## INSTRUCTIONS FOR THE TASK:
Identify all lines of the data containing the string "Life" and copy them.

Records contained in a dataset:

Segment Open

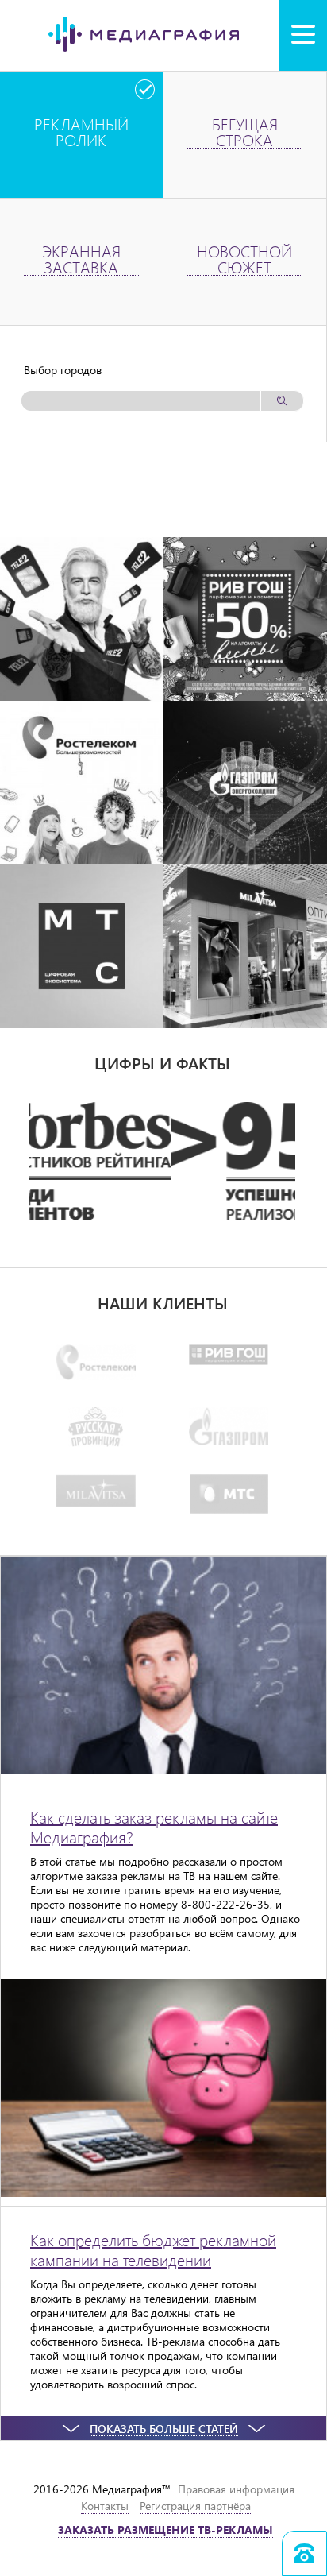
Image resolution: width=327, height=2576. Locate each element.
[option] (162, 1161)
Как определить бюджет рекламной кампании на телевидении (153, 2249)
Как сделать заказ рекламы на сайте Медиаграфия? (154, 1826)
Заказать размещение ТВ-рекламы (165, 2529)
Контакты (105, 2505)
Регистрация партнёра (195, 2505)
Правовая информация (236, 2489)
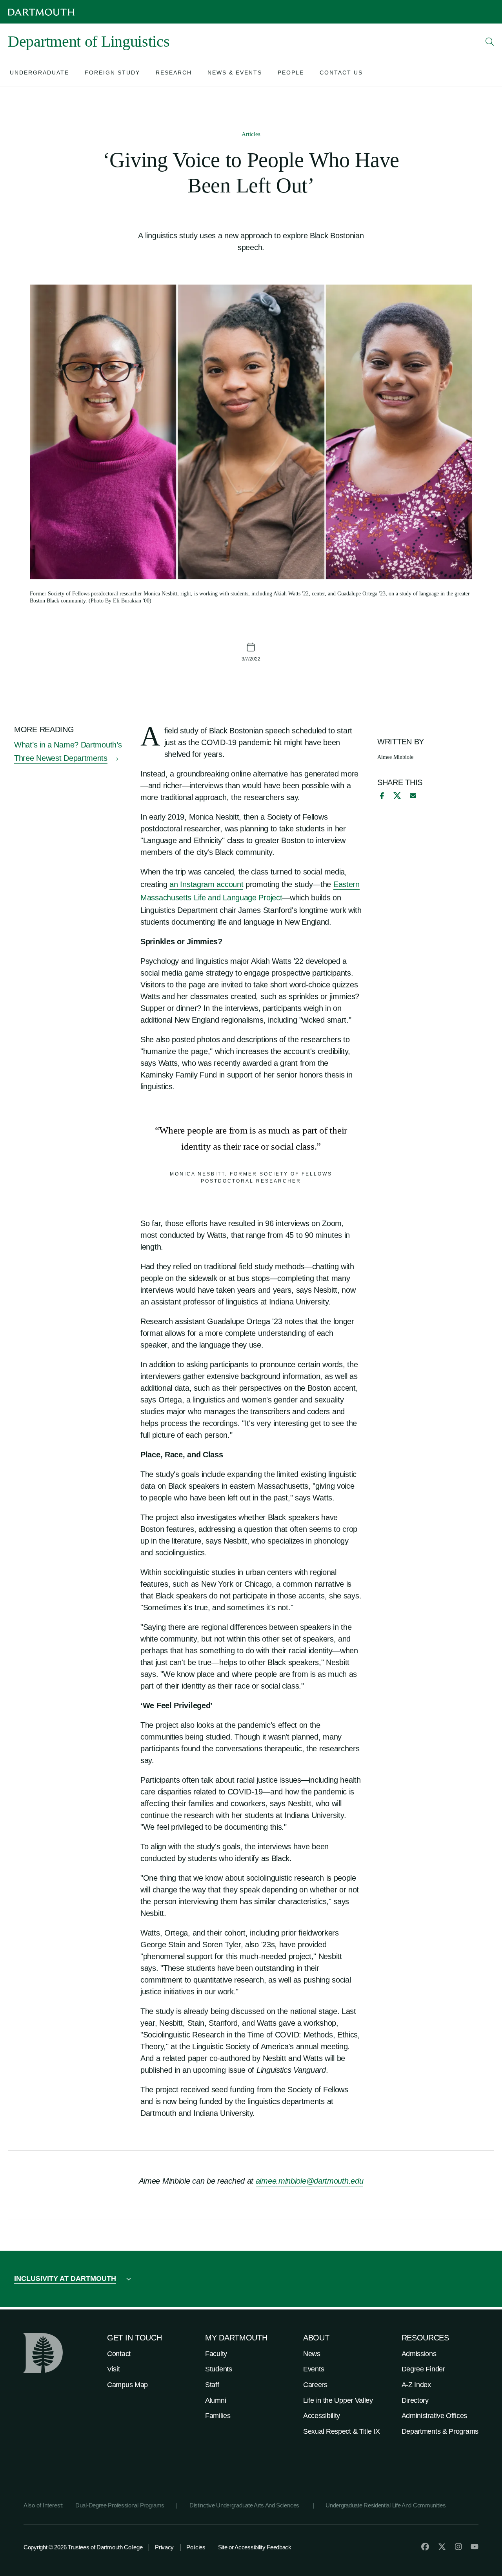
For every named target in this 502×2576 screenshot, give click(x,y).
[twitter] (442, 2547)
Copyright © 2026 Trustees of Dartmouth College (83, 2547)
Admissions (419, 2354)
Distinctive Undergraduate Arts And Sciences (245, 2505)
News (311, 2354)
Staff (212, 2385)
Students (218, 2369)
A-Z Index (416, 2385)
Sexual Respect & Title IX (341, 2431)
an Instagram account (206, 884)
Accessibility (321, 2416)
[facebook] (380, 795)
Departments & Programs (440, 2431)
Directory (415, 2400)
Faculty (216, 2354)
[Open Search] (490, 41)
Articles (251, 134)
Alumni (215, 2400)
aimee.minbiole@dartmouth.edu (310, 2181)
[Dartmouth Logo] (41, 12)
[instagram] (458, 2547)
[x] (397, 795)
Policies (196, 2547)
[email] (413, 795)
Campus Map (127, 2385)
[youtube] (474, 2547)
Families (218, 2416)
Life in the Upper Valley (338, 2400)
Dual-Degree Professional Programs (119, 2505)
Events (313, 2369)
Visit (113, 2369)
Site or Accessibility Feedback (254, 2547)
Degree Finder (423, 2369)
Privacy (164, 2547)
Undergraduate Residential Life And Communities (386, 2505)
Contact (119, 2354)
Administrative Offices (434, 2416)
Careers (315, 2385)
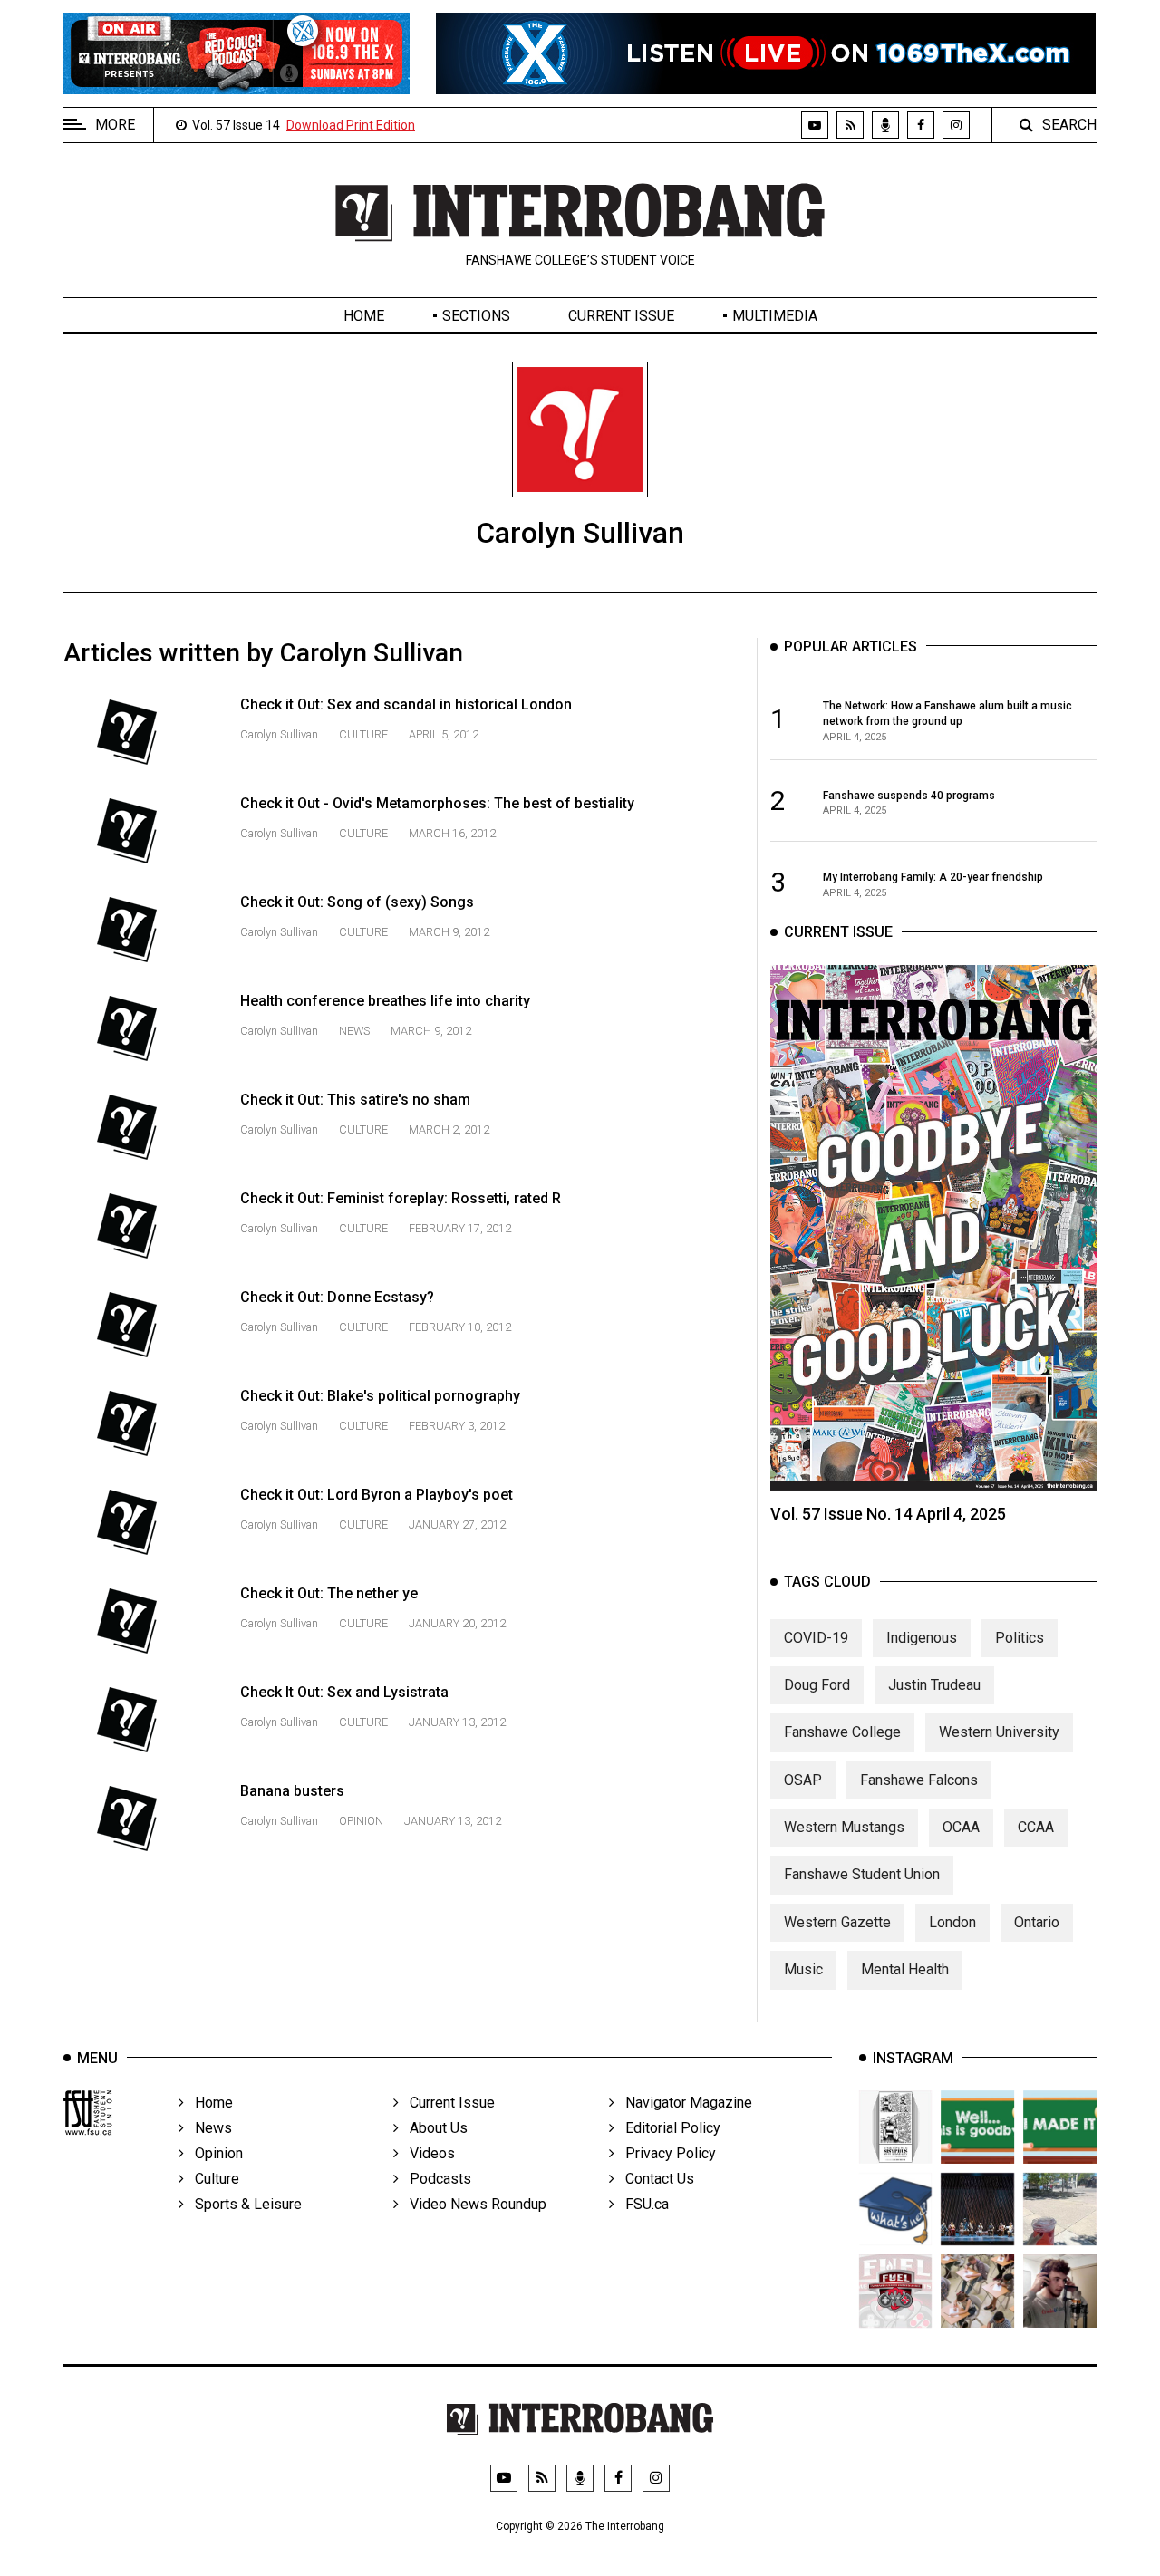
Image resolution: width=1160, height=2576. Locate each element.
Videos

Segment Closed

## EXPECTED ANSWER:
Life in the Upper Valley (338, 2400)
Undergraduate Residential Life And Communities (386, 2505)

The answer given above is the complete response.